[Stored items]
- Opening Delimiter -
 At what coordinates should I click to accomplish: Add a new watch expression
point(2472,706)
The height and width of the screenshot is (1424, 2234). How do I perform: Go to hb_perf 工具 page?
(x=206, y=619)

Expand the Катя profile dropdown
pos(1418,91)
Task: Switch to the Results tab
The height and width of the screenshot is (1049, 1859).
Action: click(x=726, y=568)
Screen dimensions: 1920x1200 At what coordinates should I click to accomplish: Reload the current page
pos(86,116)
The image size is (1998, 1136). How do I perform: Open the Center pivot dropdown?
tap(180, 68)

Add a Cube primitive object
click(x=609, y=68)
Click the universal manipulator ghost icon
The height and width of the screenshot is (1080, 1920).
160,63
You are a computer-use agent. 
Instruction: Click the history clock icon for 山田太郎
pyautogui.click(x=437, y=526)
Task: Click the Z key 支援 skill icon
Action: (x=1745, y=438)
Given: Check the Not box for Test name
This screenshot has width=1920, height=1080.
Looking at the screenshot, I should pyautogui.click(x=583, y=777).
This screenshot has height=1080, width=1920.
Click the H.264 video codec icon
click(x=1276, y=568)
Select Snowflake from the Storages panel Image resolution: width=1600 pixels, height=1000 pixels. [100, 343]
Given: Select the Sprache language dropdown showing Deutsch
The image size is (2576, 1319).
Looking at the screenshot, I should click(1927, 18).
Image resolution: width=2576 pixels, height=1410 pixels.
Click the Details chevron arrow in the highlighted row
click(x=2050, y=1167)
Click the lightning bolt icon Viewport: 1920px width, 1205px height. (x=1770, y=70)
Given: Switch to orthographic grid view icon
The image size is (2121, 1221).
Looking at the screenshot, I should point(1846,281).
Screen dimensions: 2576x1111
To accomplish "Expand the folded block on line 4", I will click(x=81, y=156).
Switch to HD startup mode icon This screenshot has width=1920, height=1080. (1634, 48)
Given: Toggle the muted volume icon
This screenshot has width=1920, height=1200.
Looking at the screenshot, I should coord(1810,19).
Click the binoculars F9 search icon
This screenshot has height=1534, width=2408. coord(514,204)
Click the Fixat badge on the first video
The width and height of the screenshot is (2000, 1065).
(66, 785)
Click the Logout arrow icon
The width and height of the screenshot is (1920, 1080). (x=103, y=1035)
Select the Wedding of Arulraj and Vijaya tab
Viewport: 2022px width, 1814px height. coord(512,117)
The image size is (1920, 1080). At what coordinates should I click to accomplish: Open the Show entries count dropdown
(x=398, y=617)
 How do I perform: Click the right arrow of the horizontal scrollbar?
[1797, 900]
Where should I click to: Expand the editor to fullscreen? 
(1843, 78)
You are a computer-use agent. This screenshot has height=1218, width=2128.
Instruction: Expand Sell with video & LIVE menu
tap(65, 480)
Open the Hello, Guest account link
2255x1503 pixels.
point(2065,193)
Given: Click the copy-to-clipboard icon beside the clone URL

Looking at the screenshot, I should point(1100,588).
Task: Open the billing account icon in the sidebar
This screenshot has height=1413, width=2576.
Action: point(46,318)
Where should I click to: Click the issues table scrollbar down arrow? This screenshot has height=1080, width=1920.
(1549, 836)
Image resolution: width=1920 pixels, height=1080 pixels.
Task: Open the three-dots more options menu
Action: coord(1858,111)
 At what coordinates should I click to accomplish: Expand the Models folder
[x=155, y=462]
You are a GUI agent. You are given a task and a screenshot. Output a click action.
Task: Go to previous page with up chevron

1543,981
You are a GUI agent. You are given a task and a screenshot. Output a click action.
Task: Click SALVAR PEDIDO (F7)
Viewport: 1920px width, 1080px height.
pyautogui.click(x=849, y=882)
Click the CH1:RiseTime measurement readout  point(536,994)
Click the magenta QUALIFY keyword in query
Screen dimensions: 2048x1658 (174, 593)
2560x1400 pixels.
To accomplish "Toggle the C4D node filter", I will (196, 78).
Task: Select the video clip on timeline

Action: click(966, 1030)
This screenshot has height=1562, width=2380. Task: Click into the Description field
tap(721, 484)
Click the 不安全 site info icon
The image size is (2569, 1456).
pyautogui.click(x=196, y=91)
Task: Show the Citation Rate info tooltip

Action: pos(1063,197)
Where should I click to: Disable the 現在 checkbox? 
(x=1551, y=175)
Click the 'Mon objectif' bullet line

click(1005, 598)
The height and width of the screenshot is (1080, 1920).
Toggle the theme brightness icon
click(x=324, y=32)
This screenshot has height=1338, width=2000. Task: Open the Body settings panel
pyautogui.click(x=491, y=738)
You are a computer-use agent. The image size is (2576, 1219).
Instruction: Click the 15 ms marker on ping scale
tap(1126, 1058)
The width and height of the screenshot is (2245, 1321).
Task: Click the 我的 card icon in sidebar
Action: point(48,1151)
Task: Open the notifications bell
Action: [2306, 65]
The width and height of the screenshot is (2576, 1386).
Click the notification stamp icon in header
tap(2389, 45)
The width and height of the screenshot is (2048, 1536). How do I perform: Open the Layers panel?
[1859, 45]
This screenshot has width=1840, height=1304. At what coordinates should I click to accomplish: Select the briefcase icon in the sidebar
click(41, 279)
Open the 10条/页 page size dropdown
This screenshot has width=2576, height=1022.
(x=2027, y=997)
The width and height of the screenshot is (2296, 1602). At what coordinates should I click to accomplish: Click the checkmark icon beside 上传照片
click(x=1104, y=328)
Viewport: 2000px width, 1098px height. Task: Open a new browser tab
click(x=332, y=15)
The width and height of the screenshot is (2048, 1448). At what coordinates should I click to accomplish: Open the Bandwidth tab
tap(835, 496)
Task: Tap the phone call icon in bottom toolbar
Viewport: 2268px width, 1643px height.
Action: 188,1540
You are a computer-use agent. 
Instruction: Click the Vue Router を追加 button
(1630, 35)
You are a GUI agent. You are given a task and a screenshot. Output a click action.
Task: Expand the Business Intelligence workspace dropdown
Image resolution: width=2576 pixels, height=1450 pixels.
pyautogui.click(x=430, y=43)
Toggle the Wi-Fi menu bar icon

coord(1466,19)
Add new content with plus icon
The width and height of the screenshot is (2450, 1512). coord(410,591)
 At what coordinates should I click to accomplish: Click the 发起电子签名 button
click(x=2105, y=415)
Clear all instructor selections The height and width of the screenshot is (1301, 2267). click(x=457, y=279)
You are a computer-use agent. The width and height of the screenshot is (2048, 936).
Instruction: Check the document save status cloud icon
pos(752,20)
- Closing Delimiter -
- _EXERCISE AIM_:
The answer must be every line of the records that contains the word "computer".

- _SOLVED EXERCISE_:
You are a computer-use agent. 
You are a computer-use agent. This screenshot has height=1218, width=2128.
You are a computer-use agent. The image size is (2576, 1219).
You are a computer-use agent. 
You are a computer-use agent. The width and height of the screenshot is (2048, 936).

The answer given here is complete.